Given task — Rewrite the items starting at the line with "Click the MOWINCKEL Ragnhild name row" and ending at the line with "[x=194, y=269]", changing "name row" to "entry" and keeping everything else the same. Give only those lines, and leave out the pictures.

Exercise material —
** Begin **
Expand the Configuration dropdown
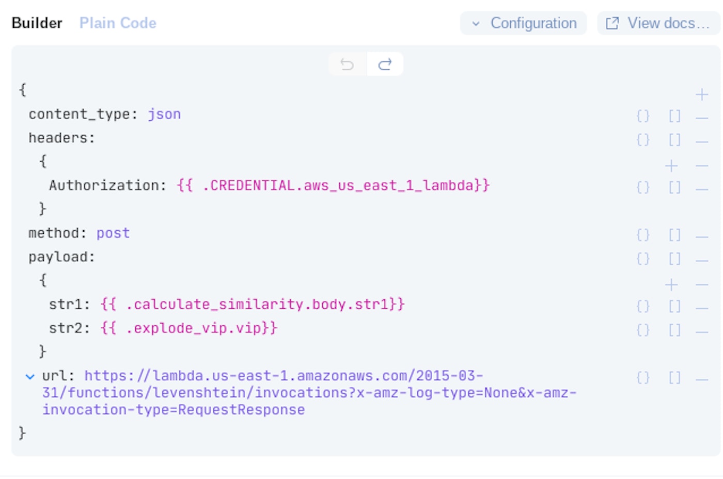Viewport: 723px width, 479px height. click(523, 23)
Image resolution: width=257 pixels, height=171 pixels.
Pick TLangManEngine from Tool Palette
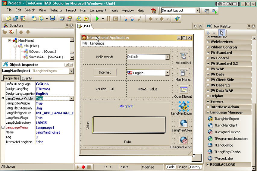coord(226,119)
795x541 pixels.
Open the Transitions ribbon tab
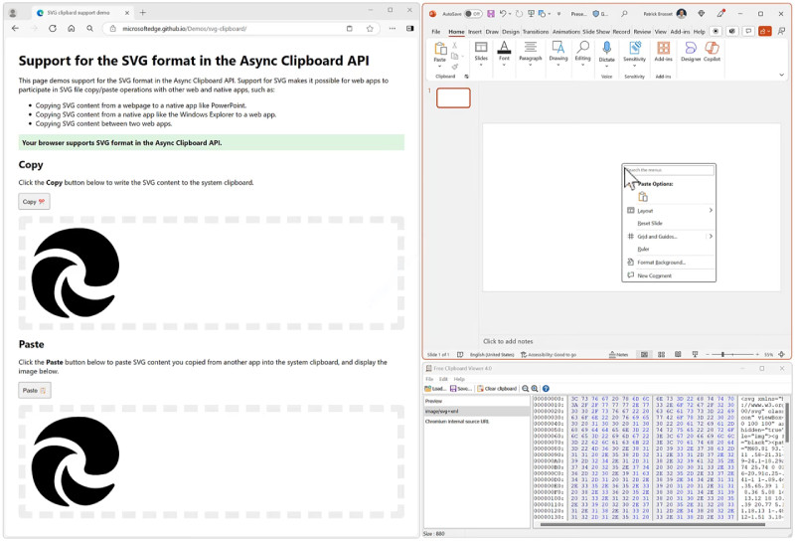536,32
** End **
** Begin **
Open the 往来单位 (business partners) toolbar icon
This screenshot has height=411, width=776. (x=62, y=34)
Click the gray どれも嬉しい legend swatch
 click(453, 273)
** End **
** Begin **
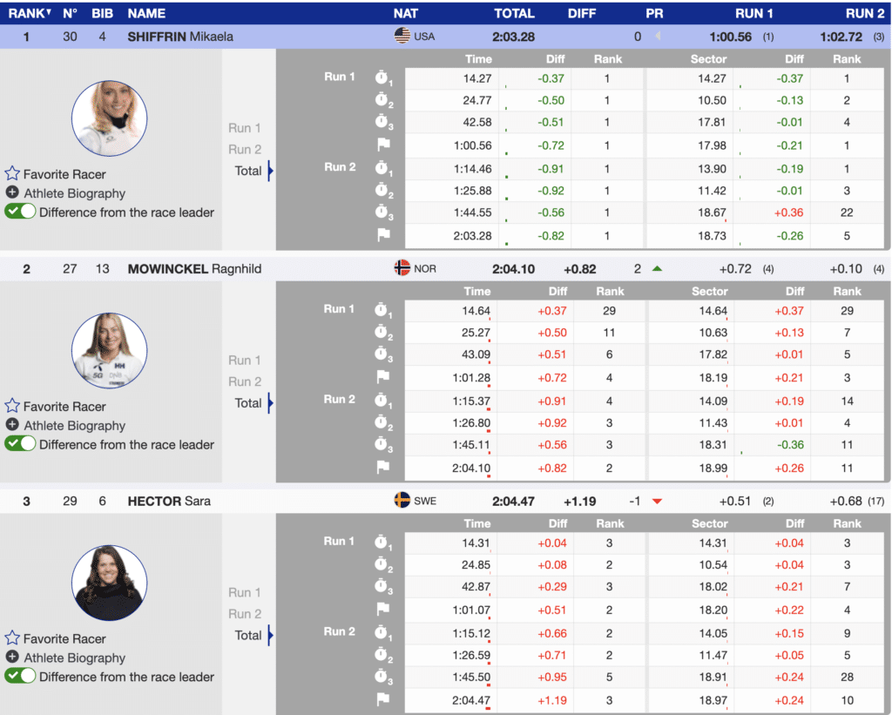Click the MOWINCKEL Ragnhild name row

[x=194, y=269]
** End **
Task response —
Click the MOWINCKEL Ragnhild entry

[x=194, y=269]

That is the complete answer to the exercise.